Not in the long run.  It's not that I'm in favor of outpatient mastectomies or stays that are too short—far from it.  It's just that such legislation is a Band-Aid approach to a much larger problem, and it fails to address the biggest issue facing nurses, physicians, and other providers: Bureaucratic rule-making is taking the place of experience-based judgment.  In the drive to cut costs, we're letting the decision making get pushed away from the bedside, all the way to the Beltway.

A good friend of mine called me the other night, frustrated with the recovery room in which she works.  Business is brisk these days, so the nurses are asked to move patients out of the recovery room after 45 minutes of observation.  It's usually fine.

My friend, however, had a patient who—for reasons that only her years of experience could fully justify—just didn't seem right.  In the old days, she would have kept him in recovery for another 30 minutes, just to be sure.  But with patients backed up for a slot in the recovery room and the unit's new 45-minute rule, she moved him out to the floor, against her better judgment.

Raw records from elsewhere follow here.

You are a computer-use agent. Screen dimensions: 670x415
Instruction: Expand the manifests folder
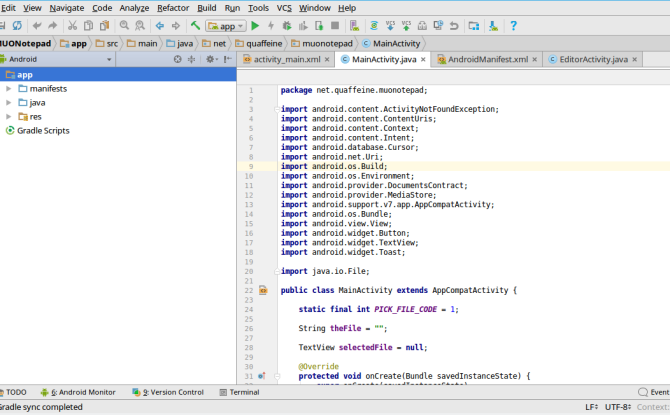[9, 88]
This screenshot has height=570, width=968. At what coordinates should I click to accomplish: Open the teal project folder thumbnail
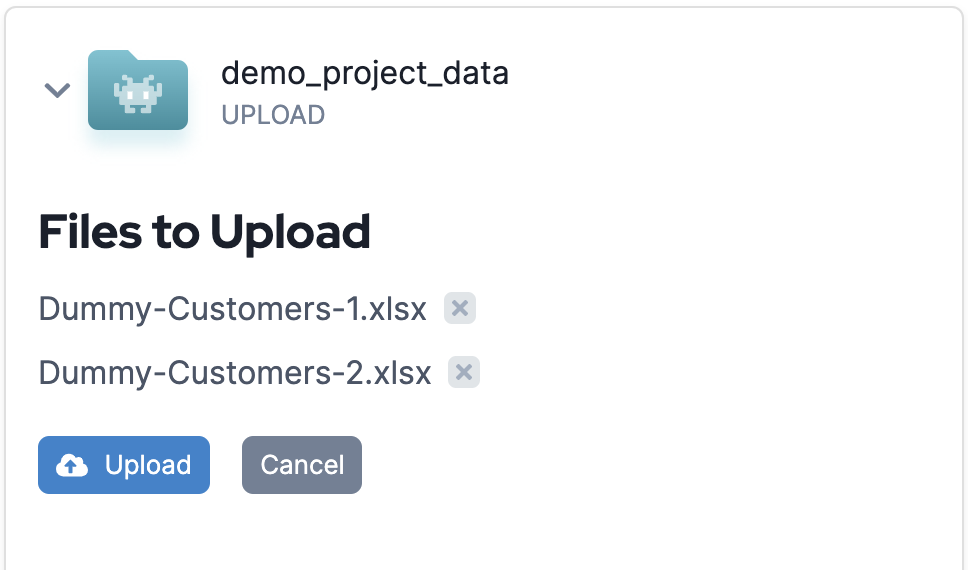138,90
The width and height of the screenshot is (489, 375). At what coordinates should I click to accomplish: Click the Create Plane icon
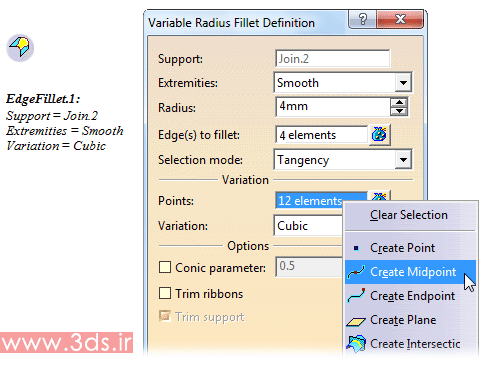tap(356, 321)
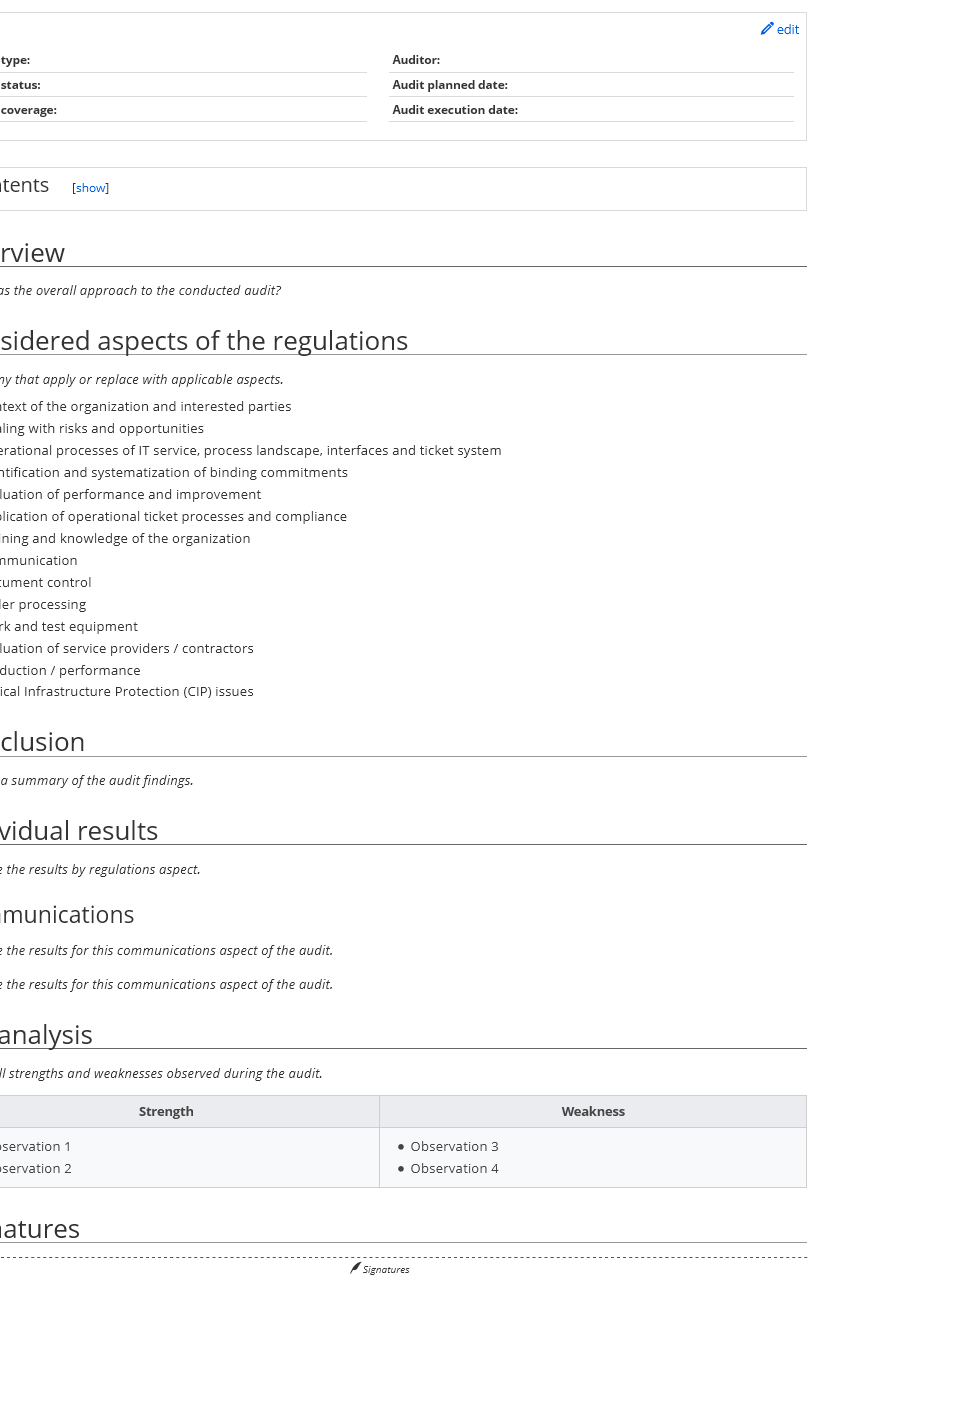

Thirty minutes later the nurses on the floor called: The patient was going bad.  His blood pressure was falling, and my friend rushed to help the staff.  Soon he was moved to the ICU.

My friend thinks providers are practically being forced to move patients through the system at a pace that sometimes seems to flirt with serious trouble.  A shift of hoping for the best, patient after patient, makes for a day of great tension.

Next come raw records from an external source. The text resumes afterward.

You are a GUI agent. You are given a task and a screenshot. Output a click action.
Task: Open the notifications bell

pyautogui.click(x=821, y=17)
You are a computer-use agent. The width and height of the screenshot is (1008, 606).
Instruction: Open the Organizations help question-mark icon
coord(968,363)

The speed with which patients are being moved from surgery to home or from a major procedure to the floor can only be safe if nurses, physicians, and other providers are encouraged to use their judgment as they assess each situation.  Rules emanating from Washington won't solve the problem.  But trusting in nurses to use their skill and experience is the only way we'll make real progress in managing that delicate balance between cutting costs and ensuring quality.

A clerk at Nordstrom has the authority to make almost any decision on behalf of a customer.  Shouldn't the nurse in the recovery room, or the clinic, or the ICU, be given at least the same level of authority?

Successful businesses have learned that moving decision making close to the customer, the factory floor, and the workstation makes the greatest impact on quality and productivity.

We've learned other good things from business lately.  Let's learn that.